What you will do: Return the lines of the records below from the line with "Click the checkmark" up to and including the last line of the records, with no changes.

Task inputs:
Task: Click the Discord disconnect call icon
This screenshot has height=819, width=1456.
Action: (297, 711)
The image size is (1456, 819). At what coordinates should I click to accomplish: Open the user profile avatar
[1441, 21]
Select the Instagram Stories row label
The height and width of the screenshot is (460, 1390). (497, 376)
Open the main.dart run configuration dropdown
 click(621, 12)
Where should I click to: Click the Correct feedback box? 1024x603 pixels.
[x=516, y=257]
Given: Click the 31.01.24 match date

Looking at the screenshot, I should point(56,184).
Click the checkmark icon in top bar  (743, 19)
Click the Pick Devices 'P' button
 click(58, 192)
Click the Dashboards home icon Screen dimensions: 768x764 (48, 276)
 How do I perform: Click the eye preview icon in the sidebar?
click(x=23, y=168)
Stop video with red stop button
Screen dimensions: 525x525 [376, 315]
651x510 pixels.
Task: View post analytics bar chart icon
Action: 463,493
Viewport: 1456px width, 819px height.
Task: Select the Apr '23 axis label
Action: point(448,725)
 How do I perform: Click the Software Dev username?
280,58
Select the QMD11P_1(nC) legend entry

Exercise output:
Click the checkmark icon in top bar  (743, 19)
Click the Pick Devices 'P' button
 click(58, 192)
Click the Dashboards home icon Screen dimensions: 768x764 (48, 276)
 How do I perform: Click the eye preview icon in the sidebar?
click(x=23, y=168)
Stop video with red stop button
Screen dimensions: 525x525 [376, 315]
651x510 pixels.
Task: View post analytics bar chart icon
Action: 463,493
Viewport: 1456px width, 819px height.
Task: Select the Apr '23 axis label
Action: point(448,725)
 How do I perform: Click the Software Dev username?
280,58
Select the QMD11P_1(nC) legend entry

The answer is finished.